My colleagues at the Salt Lake Center for Engaging Community, particularly John Kesler and Jane Holt, have been hosting some significant state-wide work on civility. It is intended to create a more healthy pattern of dialogue at all levels of community and government. It has the backing of several key state and municipal leaders.
A while back I joined one of the evenings of community engagement. A couple of mayors in the Salt Lake Valley spoke to endorse the process. It was a simple format to learn more deeply with one another by sharing story and response to these two questions: 1) Why does civility matter to you? 2) Where have you seen civility at it’s best?

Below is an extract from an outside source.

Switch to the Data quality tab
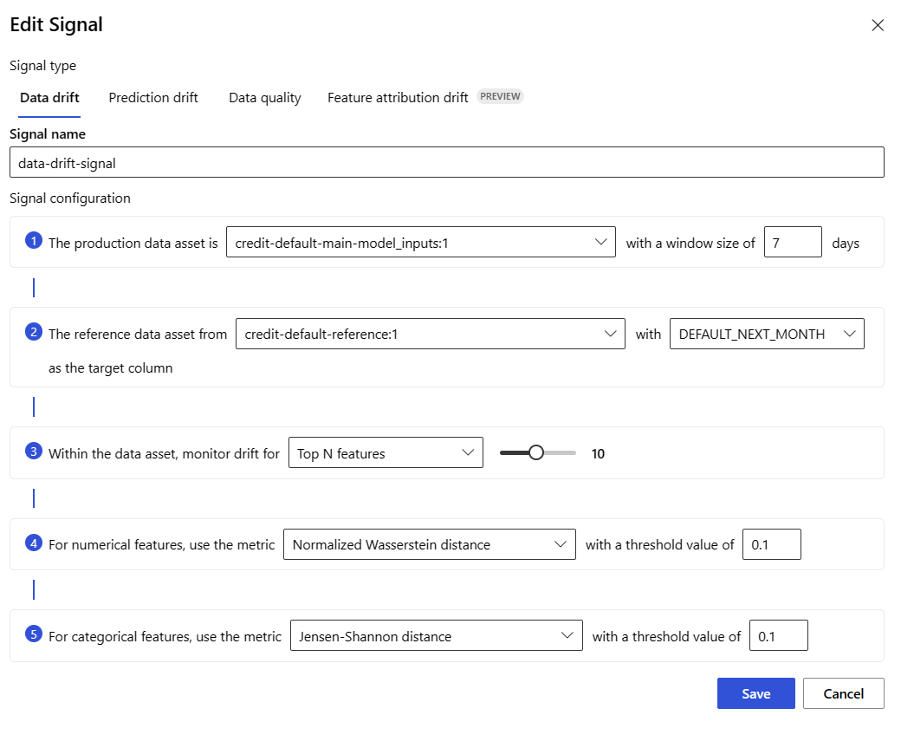click(265, 98)
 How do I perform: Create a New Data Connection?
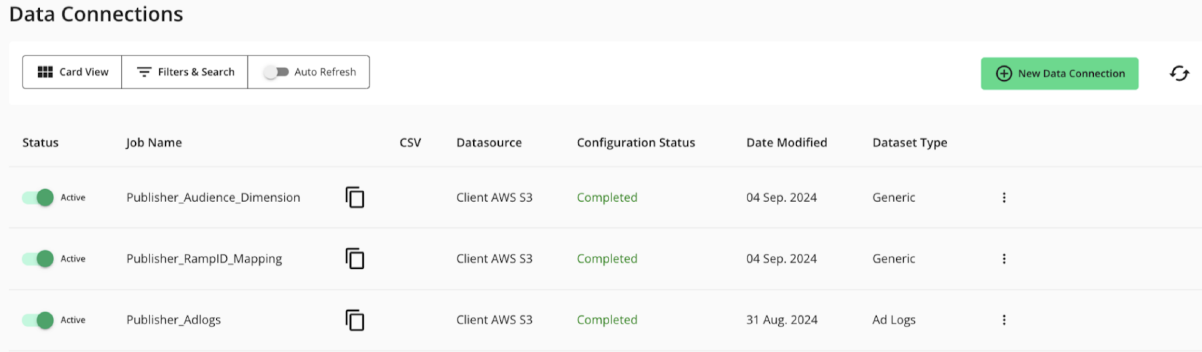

Lovely small groups convened. I love feeling the power of dialogue as the simple exchange helps make more clarity a more broad and rich intelligence. The group I participated in was hosted by another SLCEC colleague, Steve Prather. As I participated, I noticed and harvested the following five principles and practices to improve civility:
- Kindness multiplies (kindness attracts kindness).
- Brilliance is essential (in these times of intractable challenges and irrepressible dreams). Civility supports this.
- Give primary attention and time to what you care about (and do so by frequently asking what is possible).
- Ground yourself (incivility is a pattern and can sweep your feet out if you aren’t grounded). Yes, many of us live between worlds.
- Remain unquestionably committed to purpose. It is the center, the energetic hearth if you will. What my friend, Toke Moeller calls, “the invisible leader.”
I also harvested in this photo some of what I heard from the 6-8 small groups reporting to the whole group.
Rich learning. Much appreciation with and for these local colleagues.